Pomeriggio di una giornata qualunque, ci fermiamo in un negozio che vende prodotti per l’infanzia: l’obiettivo è trovare le tendine da auto perché quelle che abbiamo si sono rotte.

Il papà si muove deciso verso quelle che si arrotolano da sole, senza scritte, senza disegni, molto minimal e tutto sommato accettabili da vedere.

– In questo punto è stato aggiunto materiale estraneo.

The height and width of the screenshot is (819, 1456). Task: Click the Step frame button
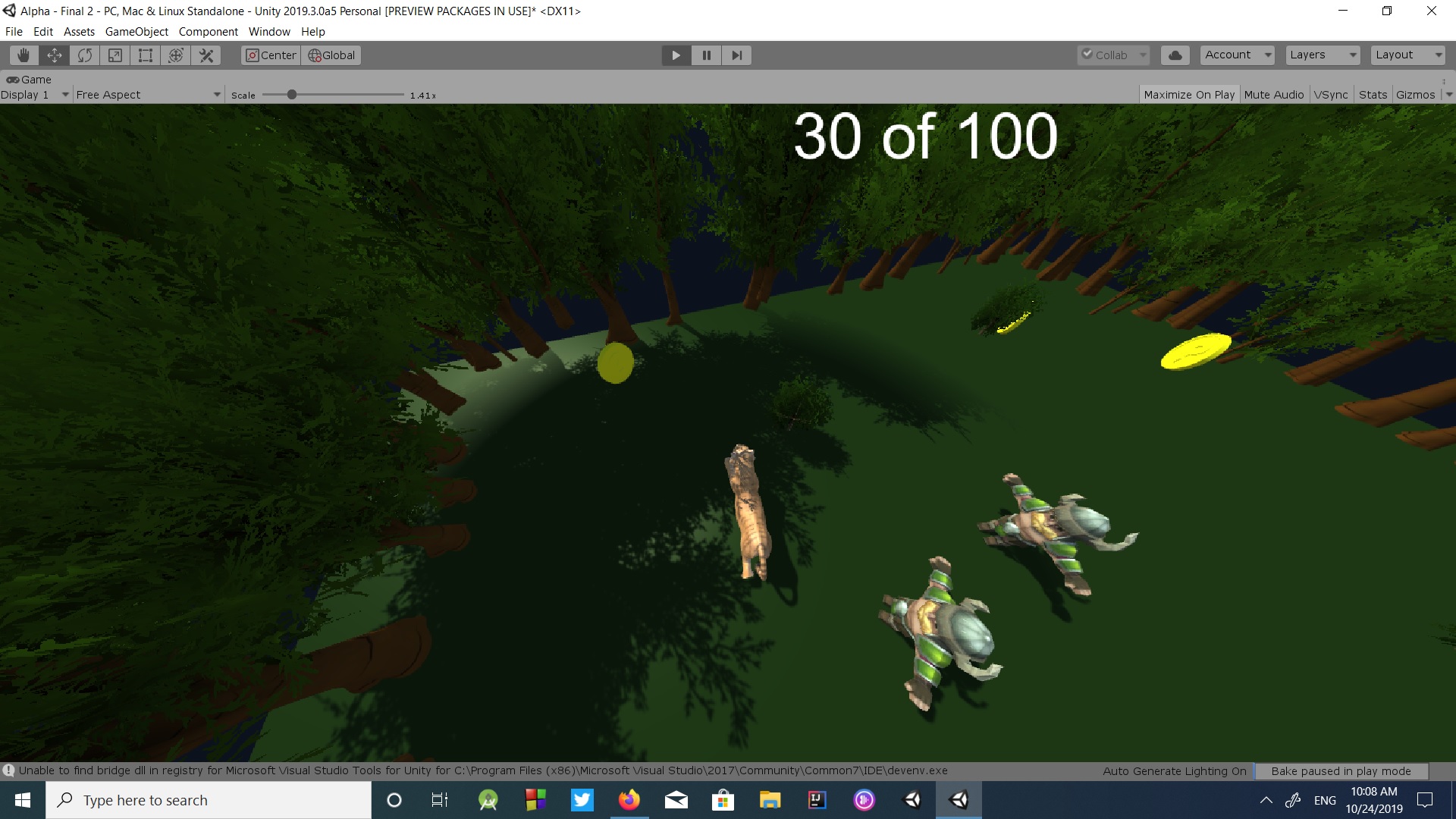pyautogui.click(x=736, y=55)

Ma l’occhio veloce della pulce cade subito sulle tendine di cars: “paaaaaaaaaapooooooo, prendiamo quelle di cars!!!”. La resistenza dura pochi secondi, prima di cedere alle insistenze del micro tappo.

Paghiamo, apriamo la confezione e andiamo felici verso l’auto, dove installiamo immediatamente le orride patacche tutte le colorate.

Appena l’auto riparte, il piccolo Giuda, dal suo seggiolino, mi chiama: “Papo…” Non rispondo subito e mi richiama: “Papo…” Al secondo richiamo, rispondo con un “dimmi!”.

E da dietro la pugnalata che non ti aspetti: “Grazie, papo, che mi hai comprato le tendine di Cars. Ti voglio bene”.